Zur Zeit bietet Dell einen kräftigen Rabatt auf das Gerät an, trotzdem ist die Precision 7710 kein Sonderangebot. Mit etwas Mutwillen (Xeon E31575M-CPU, 64GByte RAM, Nvidia M5000M, drei Festplatten 1/1/2TByte) treibt man den Preis des Geräts auf fast 10.000 Euro hoch, allerdings bekommt man aktuell fast 3.000 Euro Rabatt und landet am Ende bei 6.800 Euro – alle genannten Preise verstehen sich zuzüglich MwSt. Die praxisgerechte Ausstattung des Testsgeräts kostet 4.200 Euro, aktuell mit Rabatt knapp 3.000 Euro – das ist für ein solches „Geschoss“ angemessen – es handelt sich ja praktisch um einen „tragbaren Desktoprechner“.

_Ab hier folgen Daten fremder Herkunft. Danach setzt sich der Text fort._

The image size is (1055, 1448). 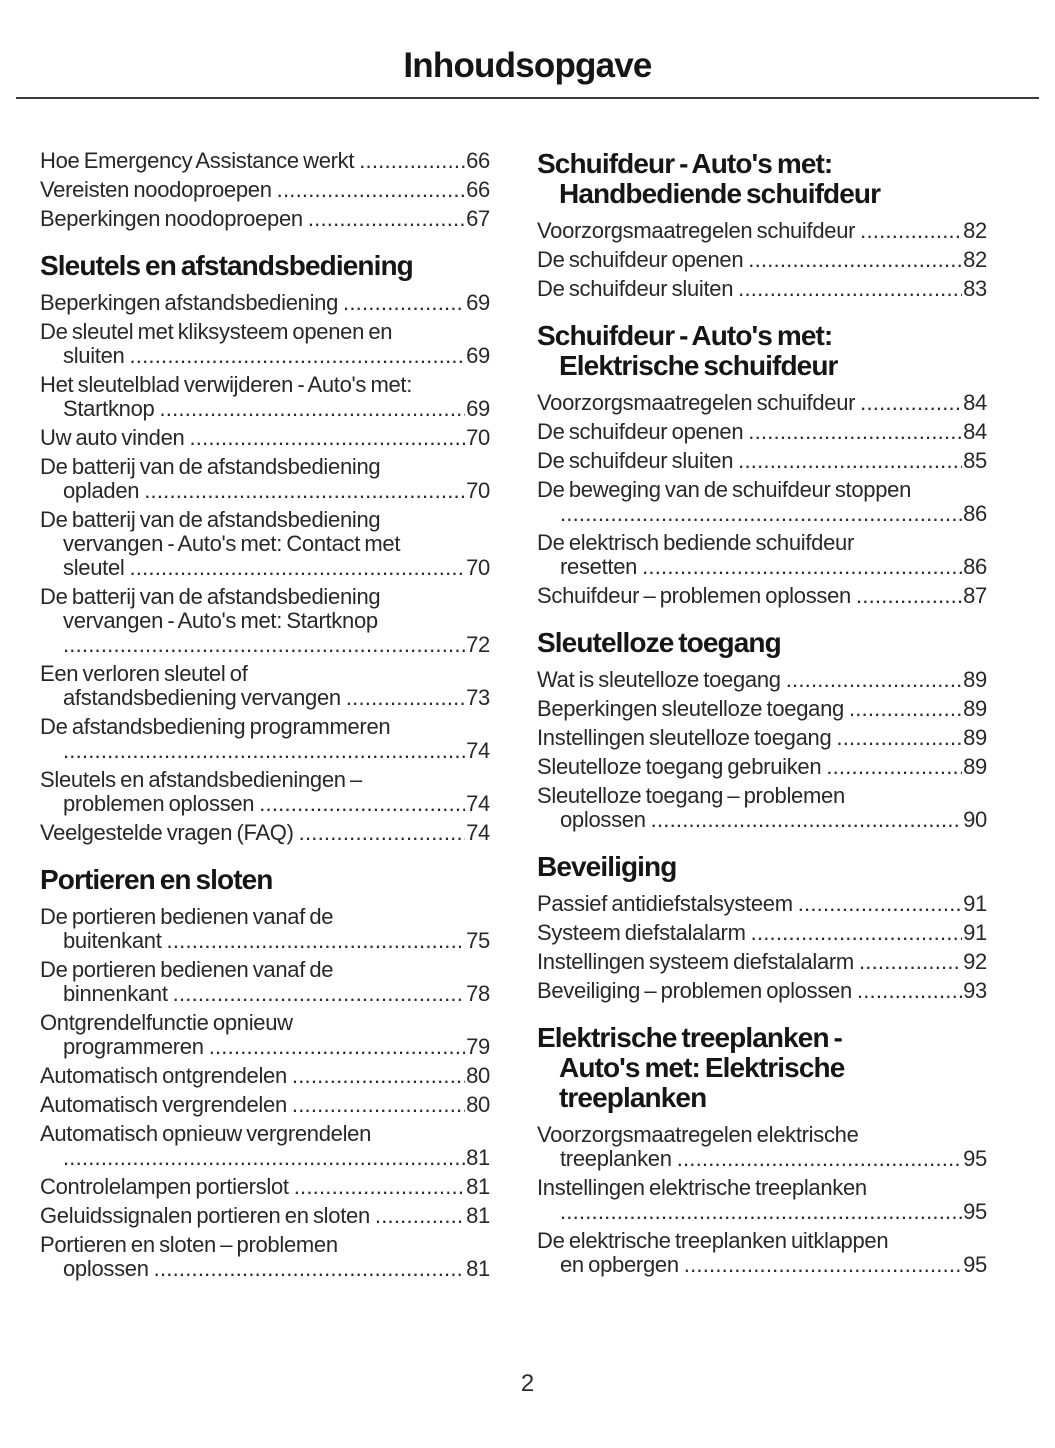 I want to click on toc-entry-page-number: 83, so click(x=975, y=288).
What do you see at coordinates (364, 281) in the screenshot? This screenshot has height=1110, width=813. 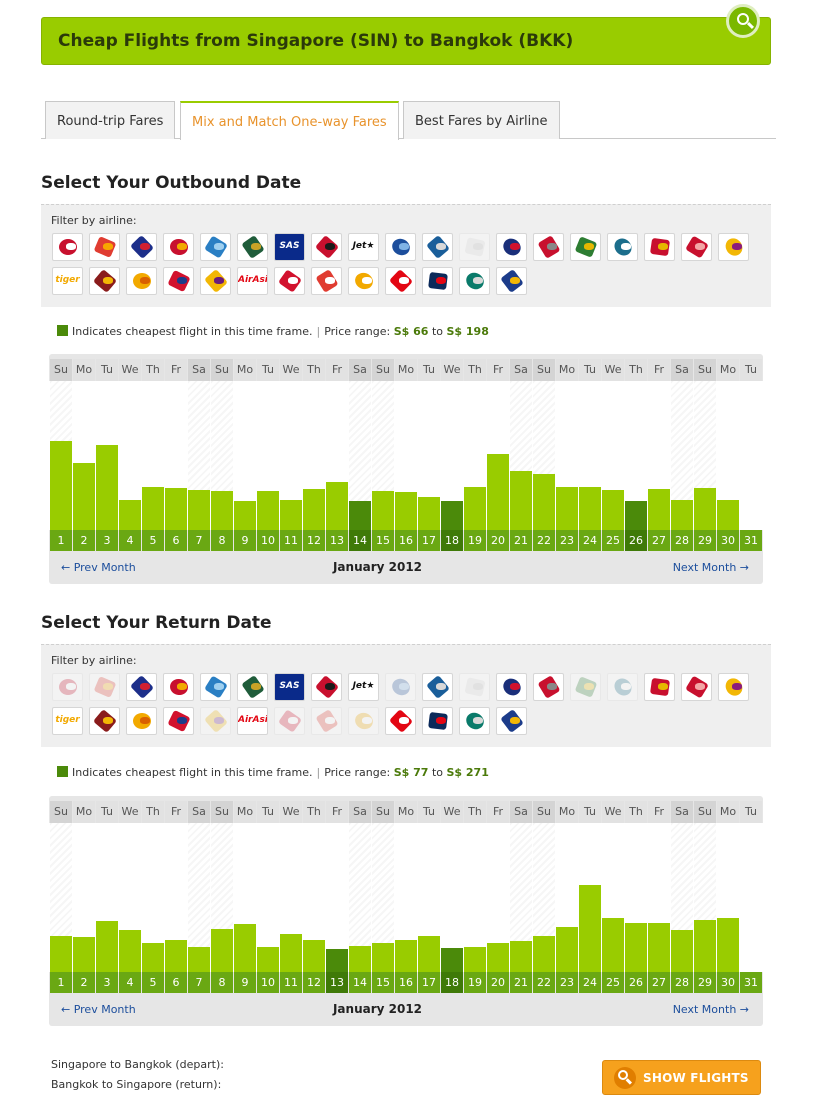 I see `airline-28-logo` at bounding box center [364, 281].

Mit der Mobile Workstation Precision 7710 bietet Dell ein echtes Spitzenmodell an, das zwar nicht ultramobil, aber dafür eben auch ultra-leistungsfähig ist. Wem Leistung über Mobilität geht und wer möglichst wenig Einschränkungen toleriert, findet in der 7710 ein interessantes Angebot.